Let $X_1,\dots,X_n$ be real random variables such that $\alpha_1X_1+\dots+\alpha_nX_n=0$ for some unknown $\alpha_1,\dots,\alpha_n$. If $n=2$, one can study the strength of linear relationship by looking at the correlation $\rho_{X_1,X_2}=\frac{\mathbb{E}(X_1-\mu_1)(X_2-\mu_2)}{\sigma_1\sigma_2}$, where $\mu_i$ and $\sigma_i$ are the expected value and standard deviation of $X_i$, respectively. As expected, when I work with (a nice) data sample, I get $\rho_{X_1,X_2}\simeq 1$.

I wanted to generalise this idea to arbitrary $n$ by looking at the moment $\rho_{X_1,\dots,X_n}:=\frac{\mathbb{E}\left[\prod_{i=1}^n (X_i-\mu_i)\right]}{\prod_{i=1}^n\sigma_i}$ but when I work with data samples, I get $\rho_{X_1,\dots,X_n}\simeq 0$. What am I misunderstanding here?

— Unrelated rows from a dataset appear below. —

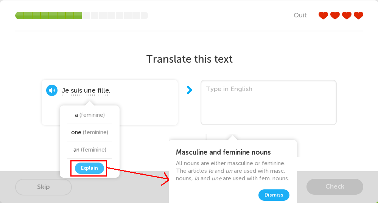This screenshot has width=378, height=203.
Task: Click the third heart from the left
Action: coord(347,15)
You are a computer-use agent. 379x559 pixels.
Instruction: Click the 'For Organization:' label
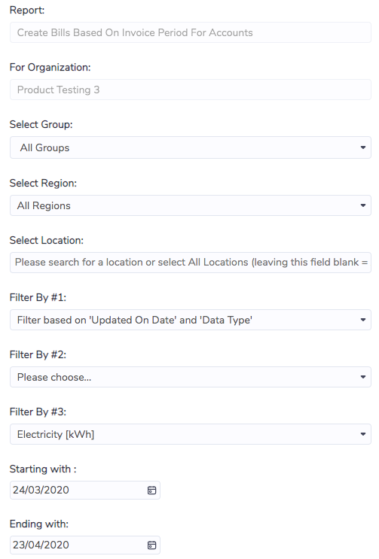[50, 68]
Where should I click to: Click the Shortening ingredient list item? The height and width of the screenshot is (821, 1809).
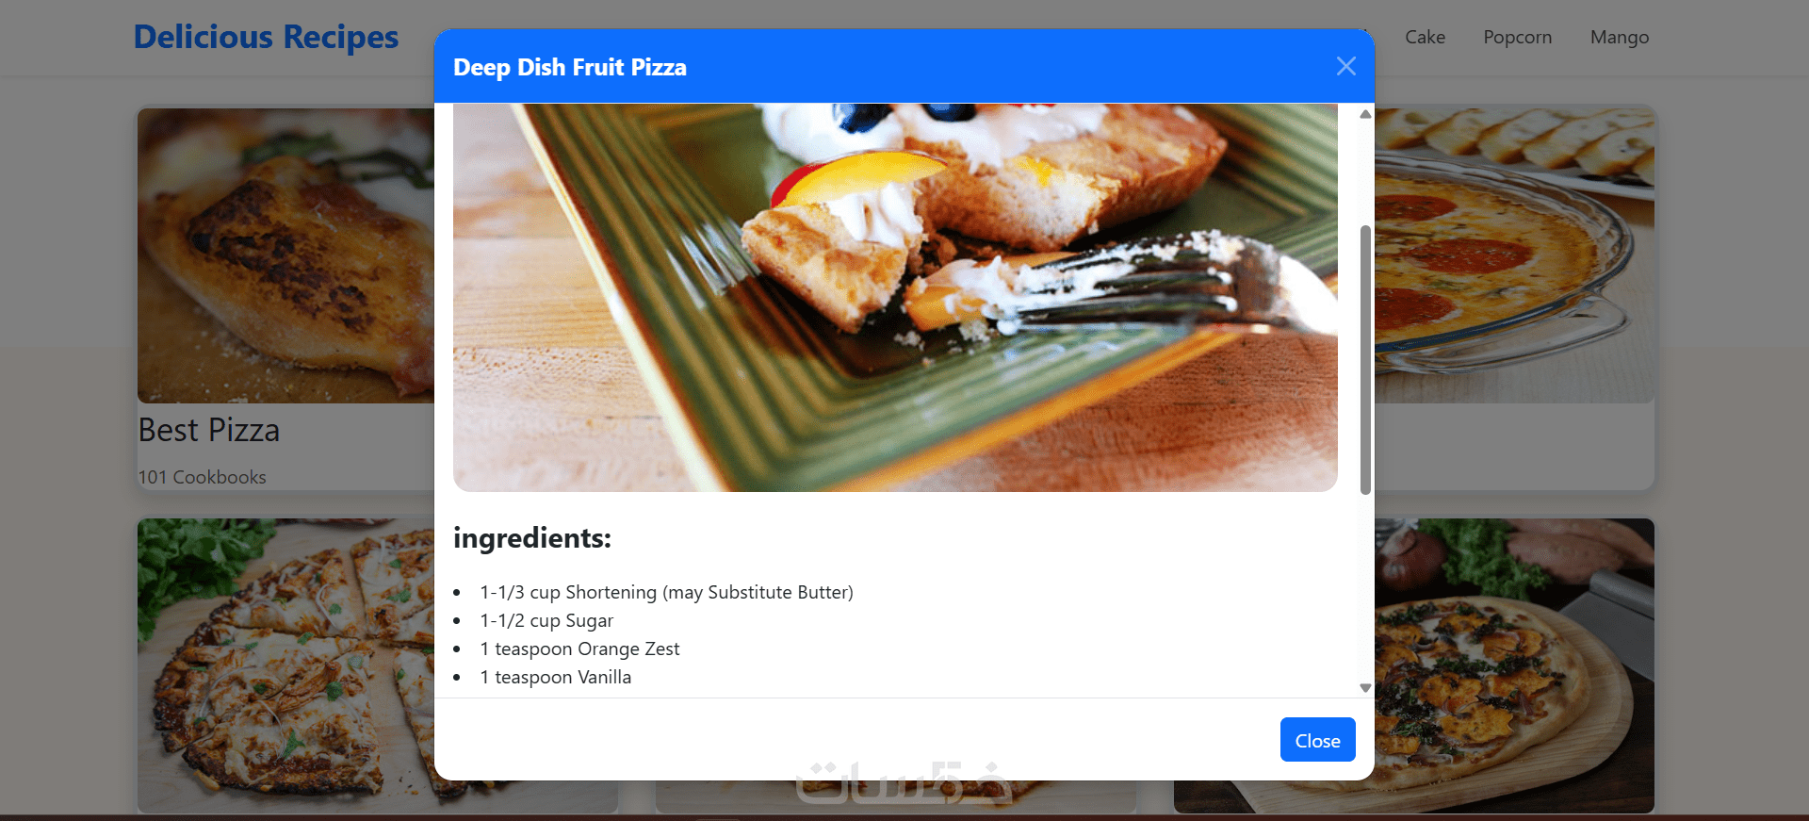666,592
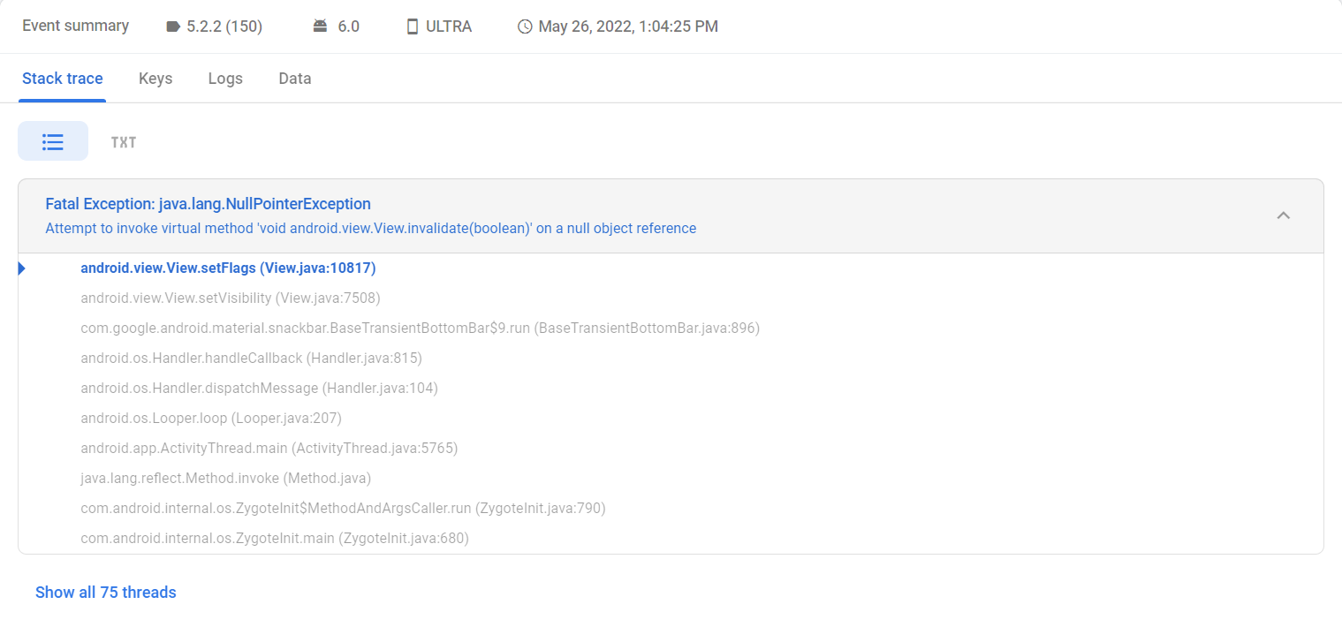This screenshot has width=1342, height=627.
Task: Switch to the Keys tab
Action: pyautogui.click(x=155, y=79)
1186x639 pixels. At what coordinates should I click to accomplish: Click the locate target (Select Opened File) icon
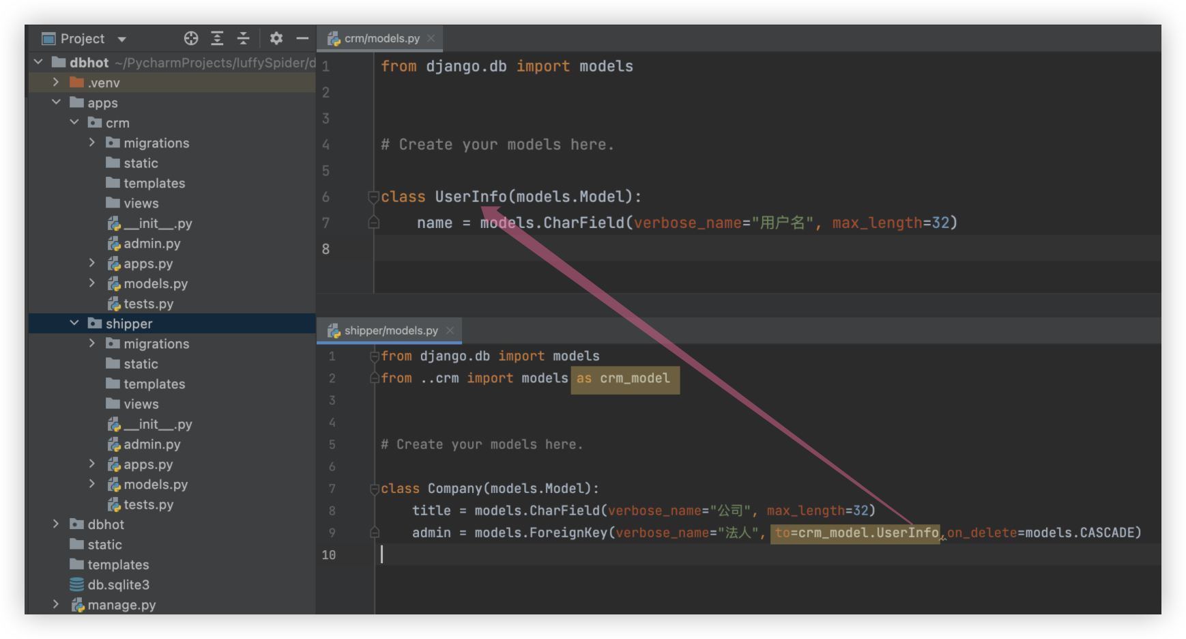tap(191, 38)
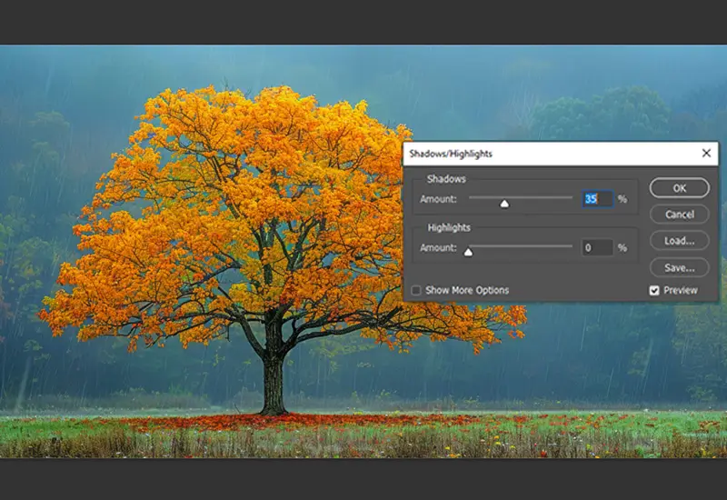Uncheck the Preview checkbox
This screenshot has height=500, width=727.
click(654, 290)
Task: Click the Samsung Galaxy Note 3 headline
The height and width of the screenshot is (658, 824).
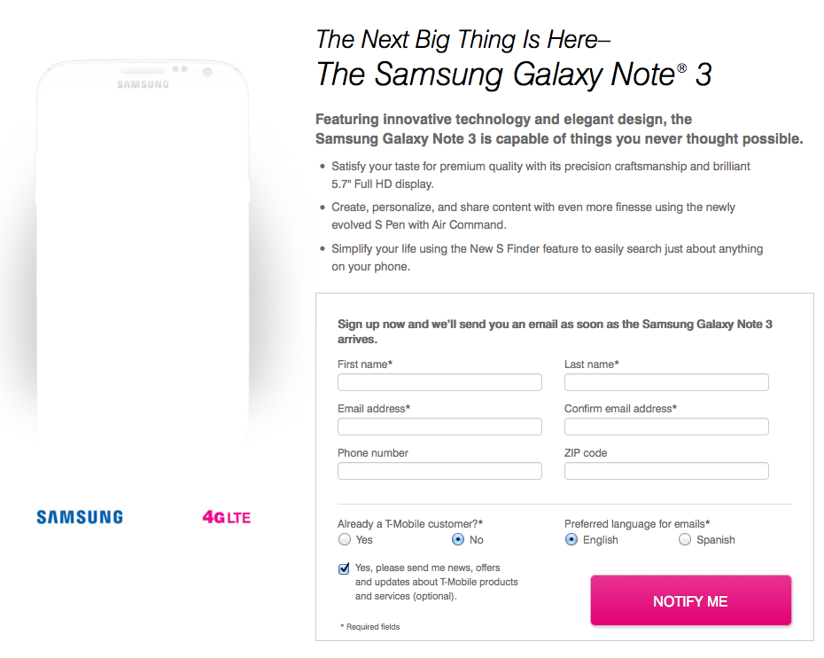Action: (x=514, y=74)
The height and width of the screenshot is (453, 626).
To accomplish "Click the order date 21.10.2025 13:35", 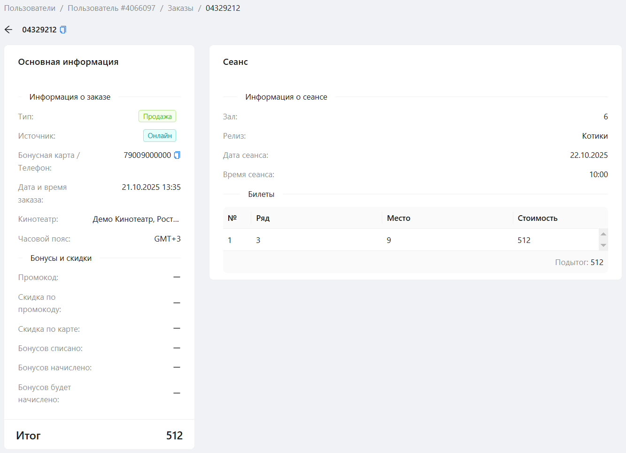I will (151, 187).
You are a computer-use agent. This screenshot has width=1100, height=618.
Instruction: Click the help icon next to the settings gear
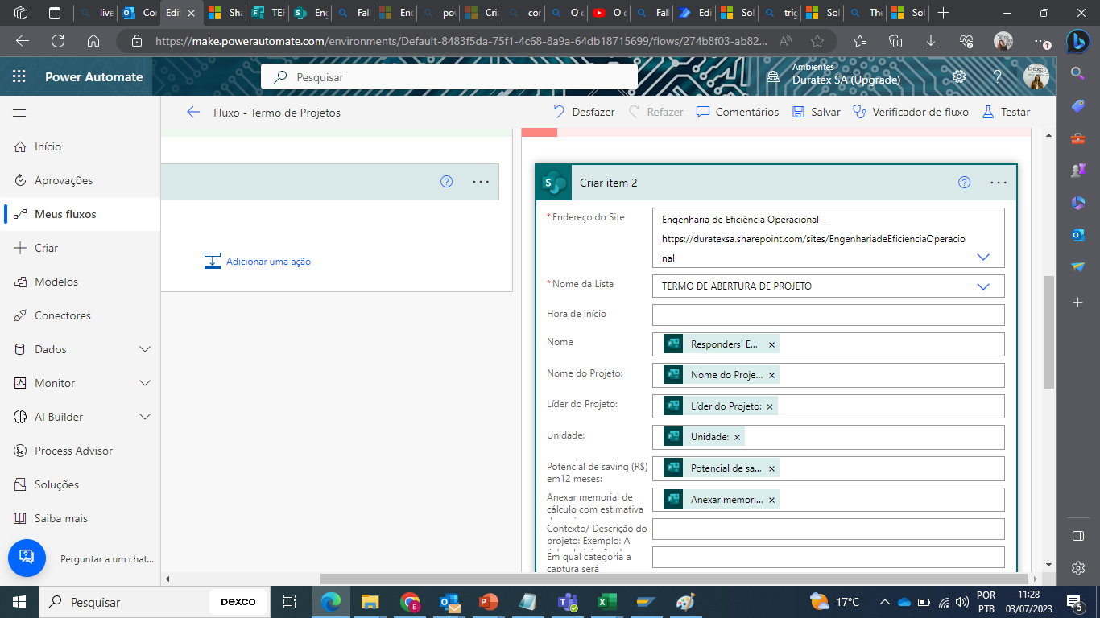point(997,76)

This looks very similar to model selection and I was considering using the coefficient of multiple correlation $R^2$, but I don't have a distinguished dependent variable here and, in my experiments, the values of sample $R^2$ really depend on which $X_i$ is chosen to be the "dependent" variable.

$\endgroup$
5
  • 1
    $\begingroup$ Please explain the form of generalization you are thinking of. If you are trying to assess whether the $n$ variables are confined close to some $n-1$ (or smaller) dimensional subspace, then the natural (and extremely effective) approach is to examine their smallest singular value. In the $n=2$ case, when you standardize the variables, the smallest singular value is $1-|\rho|$ and $1-|\rho| \approx 0$ corresponds to $\rho \approx \pm1.$ Or perhaps you are re-asking this question? $\endgroup$
    – whuber
    Commented Jun 12 at 19:08
  • 1
    $\begingroup$ I'm also not quite sure how you plan to bring this to the data. What equation do you use, just replacing the expected values with sample means? $\endgroup$
    – Dave
    Commented Jun 12 at 19:34
  • $\begingroup$ @whuber thank you, that question looks very relevant indeed. Could you elaborate on your comment a bit? What do you mean by the smallest singular value in this case? The smallest singular value of the correlation matrix? Is there a good reference I could read? $\endgroup$
    – 12345
    Commented Jun 13 at 2:11
  • $\begingroup$ @Dave, yes, the intention was to replace expected values with sample means (possibly after some massaging, such as dividing by n vs n-1 in sample covariance). I am open to other approaches, I just wasn't expecting to see a number close to 0 $\endgroup$
    – 12345
    Commented Jun 13 at 2:14
  • $\begingroup$ As explained in the referenced post, you can use the smallest singular value of the SVD of the standardized variables if you like. Its square is the smallest singular value of the correlation matrix. $\endgroup$
    – whuber
    Commented Jun 13 at 13:23

0